- _Work required_
Quote the listing below verbatim, starting at its first line and ending at the line that contains "click(439, 37)", including both of those lines.

- _Provided information_

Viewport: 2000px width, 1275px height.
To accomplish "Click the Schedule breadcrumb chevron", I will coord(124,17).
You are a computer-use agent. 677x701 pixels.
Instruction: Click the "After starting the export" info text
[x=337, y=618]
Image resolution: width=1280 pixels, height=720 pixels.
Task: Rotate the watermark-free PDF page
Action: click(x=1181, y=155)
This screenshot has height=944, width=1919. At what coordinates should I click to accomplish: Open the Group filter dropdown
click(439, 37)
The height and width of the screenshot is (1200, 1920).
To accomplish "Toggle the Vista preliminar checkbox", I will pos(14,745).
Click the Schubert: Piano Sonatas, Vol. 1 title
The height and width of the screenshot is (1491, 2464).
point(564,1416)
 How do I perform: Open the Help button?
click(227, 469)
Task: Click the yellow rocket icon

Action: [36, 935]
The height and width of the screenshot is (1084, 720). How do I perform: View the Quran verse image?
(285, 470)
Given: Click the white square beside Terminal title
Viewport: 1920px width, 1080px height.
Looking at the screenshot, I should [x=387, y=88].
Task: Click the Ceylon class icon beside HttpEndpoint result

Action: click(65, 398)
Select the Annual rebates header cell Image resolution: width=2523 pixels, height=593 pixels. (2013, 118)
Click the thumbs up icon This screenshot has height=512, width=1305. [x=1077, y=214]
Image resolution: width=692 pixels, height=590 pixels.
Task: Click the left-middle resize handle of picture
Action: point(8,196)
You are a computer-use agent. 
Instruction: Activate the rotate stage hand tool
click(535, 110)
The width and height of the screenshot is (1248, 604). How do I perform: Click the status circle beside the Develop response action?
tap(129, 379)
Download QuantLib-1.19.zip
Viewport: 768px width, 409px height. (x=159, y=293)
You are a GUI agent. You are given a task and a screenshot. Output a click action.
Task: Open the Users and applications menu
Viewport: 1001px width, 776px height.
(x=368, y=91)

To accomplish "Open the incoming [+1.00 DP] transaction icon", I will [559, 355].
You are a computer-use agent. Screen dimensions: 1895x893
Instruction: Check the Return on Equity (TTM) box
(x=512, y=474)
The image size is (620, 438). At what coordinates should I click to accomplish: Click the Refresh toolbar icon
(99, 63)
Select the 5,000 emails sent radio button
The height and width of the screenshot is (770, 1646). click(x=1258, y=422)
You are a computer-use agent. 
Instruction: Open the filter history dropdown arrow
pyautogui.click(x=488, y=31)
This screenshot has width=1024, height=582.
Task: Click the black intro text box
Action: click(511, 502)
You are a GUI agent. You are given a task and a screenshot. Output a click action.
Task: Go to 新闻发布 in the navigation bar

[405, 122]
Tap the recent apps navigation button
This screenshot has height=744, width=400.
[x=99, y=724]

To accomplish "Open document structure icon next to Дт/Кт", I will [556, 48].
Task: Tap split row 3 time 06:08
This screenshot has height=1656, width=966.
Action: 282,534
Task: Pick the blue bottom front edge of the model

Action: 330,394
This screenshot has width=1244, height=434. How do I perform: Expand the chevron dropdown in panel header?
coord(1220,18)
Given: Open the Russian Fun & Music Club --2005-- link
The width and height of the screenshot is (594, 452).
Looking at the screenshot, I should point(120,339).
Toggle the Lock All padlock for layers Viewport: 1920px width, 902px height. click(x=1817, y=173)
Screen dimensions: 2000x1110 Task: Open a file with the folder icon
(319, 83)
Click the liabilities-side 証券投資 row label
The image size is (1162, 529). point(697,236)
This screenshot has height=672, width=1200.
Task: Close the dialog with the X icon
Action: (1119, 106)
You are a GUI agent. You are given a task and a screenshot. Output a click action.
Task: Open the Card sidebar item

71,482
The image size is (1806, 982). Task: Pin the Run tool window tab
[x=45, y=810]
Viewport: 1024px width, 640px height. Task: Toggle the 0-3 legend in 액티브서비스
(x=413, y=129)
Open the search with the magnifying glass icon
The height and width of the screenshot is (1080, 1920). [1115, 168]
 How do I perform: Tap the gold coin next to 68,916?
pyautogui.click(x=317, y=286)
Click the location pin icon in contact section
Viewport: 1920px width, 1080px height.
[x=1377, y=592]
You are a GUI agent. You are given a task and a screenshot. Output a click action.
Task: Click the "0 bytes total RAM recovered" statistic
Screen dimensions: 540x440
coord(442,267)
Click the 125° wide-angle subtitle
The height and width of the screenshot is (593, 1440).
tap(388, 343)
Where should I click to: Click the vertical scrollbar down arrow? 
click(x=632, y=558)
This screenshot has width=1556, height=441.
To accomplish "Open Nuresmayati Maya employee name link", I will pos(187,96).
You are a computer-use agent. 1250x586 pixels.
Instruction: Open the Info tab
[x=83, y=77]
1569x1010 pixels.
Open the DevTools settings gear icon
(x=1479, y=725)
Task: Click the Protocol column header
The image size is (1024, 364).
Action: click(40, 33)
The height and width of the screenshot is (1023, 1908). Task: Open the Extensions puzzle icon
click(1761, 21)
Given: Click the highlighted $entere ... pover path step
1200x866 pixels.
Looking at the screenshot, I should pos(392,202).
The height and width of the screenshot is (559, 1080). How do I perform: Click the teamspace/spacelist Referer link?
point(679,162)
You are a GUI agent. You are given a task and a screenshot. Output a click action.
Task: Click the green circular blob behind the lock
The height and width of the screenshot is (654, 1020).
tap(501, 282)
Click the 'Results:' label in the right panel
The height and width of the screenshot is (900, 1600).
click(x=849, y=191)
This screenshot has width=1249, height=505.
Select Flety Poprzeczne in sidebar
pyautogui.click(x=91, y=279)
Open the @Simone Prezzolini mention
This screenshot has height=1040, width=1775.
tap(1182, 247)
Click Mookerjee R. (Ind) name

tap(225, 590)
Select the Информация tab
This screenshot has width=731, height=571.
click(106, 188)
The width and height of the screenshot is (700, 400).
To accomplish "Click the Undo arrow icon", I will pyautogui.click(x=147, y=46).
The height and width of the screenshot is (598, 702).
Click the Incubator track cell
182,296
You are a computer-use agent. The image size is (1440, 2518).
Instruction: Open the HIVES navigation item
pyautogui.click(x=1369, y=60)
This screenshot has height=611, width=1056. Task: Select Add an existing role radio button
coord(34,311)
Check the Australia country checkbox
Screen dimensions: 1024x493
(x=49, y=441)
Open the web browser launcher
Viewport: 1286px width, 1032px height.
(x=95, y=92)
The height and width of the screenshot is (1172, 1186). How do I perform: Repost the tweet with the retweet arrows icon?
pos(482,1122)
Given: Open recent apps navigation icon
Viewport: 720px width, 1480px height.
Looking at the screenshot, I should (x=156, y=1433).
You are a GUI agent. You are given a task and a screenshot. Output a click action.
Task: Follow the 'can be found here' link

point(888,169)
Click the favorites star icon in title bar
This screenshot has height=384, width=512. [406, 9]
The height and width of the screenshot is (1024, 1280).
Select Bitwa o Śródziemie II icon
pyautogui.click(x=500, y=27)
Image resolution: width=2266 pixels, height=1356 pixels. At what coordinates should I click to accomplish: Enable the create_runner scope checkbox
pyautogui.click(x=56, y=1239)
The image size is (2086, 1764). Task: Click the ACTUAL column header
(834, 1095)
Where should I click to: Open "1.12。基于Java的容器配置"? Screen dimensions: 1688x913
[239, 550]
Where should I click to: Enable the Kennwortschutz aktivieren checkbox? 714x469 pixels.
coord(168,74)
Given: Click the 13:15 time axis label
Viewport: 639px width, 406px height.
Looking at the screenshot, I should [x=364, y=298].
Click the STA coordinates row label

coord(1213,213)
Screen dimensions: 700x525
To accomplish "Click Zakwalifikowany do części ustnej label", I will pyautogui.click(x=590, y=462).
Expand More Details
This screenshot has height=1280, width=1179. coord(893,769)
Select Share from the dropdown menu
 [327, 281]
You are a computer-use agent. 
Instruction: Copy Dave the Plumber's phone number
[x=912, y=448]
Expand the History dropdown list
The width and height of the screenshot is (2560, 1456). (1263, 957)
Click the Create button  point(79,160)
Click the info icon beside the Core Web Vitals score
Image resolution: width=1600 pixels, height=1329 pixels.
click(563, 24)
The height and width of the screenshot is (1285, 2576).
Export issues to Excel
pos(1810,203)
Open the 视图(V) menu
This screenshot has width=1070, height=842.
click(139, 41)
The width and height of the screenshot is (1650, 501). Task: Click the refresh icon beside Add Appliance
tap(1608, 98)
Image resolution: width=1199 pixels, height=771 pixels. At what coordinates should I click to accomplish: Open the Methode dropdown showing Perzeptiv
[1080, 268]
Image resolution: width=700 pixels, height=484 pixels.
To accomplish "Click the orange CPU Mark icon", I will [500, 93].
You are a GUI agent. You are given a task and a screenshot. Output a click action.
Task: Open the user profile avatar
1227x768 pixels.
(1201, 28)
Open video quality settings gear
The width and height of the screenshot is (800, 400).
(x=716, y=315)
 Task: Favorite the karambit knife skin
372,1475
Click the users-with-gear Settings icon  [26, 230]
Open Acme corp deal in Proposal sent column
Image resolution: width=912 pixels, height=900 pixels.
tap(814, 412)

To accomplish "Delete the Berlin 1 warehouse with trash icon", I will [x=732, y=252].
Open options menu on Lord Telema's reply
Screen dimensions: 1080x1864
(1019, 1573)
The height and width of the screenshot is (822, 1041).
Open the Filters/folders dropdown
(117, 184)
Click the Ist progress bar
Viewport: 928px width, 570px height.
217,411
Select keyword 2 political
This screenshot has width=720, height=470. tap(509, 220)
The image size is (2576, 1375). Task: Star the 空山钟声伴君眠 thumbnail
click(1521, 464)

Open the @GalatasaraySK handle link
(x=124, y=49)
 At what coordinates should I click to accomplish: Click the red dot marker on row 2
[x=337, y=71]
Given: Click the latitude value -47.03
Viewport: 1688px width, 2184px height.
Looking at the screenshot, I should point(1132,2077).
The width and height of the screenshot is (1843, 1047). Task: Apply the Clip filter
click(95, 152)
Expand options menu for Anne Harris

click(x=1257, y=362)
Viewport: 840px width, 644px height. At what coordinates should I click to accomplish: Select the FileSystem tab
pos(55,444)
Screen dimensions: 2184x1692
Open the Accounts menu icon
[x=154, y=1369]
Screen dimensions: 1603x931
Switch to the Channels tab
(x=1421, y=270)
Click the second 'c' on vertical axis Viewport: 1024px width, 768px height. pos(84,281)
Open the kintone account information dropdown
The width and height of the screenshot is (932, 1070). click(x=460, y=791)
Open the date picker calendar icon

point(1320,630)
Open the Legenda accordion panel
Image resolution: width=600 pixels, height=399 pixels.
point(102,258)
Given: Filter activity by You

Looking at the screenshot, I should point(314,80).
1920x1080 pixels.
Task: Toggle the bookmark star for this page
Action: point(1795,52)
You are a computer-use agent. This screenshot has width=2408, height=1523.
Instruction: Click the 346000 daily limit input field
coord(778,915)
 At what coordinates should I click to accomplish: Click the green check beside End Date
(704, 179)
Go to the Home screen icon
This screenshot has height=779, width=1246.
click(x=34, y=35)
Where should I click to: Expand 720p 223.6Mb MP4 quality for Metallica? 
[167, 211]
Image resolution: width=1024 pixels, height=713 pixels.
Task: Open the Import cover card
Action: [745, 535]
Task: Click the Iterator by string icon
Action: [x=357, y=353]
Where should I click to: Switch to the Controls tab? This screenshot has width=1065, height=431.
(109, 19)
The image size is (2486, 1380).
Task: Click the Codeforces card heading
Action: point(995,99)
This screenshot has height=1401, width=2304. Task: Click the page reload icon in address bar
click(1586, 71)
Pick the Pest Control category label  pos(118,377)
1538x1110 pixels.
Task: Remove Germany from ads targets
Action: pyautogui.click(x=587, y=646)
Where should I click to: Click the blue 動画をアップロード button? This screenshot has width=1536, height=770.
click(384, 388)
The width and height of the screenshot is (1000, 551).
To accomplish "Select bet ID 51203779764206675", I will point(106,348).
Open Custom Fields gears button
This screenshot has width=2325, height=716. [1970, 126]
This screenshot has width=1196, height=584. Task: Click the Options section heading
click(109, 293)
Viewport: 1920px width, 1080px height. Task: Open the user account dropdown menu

- _Worked answer_
Viewport: 2000px width, 1275px height.
To accomplish "Click the Schedule breadcrumb chevron", I will coord(124,17).
You are a computer-use agent. 677x701 pixels.
Instruction: Click the "After starting the export" info text
[x=337, y=618]
Image resolution: width=1280 pixels, height=720 pixels.
Task: Rotate the watermark-free PDF page
Action: click(x=1181, y=155)
This screenshot has height=944, width=1919. At what coordinates should I click to accomplish: Open the Group filter dropdown
click(439, 37)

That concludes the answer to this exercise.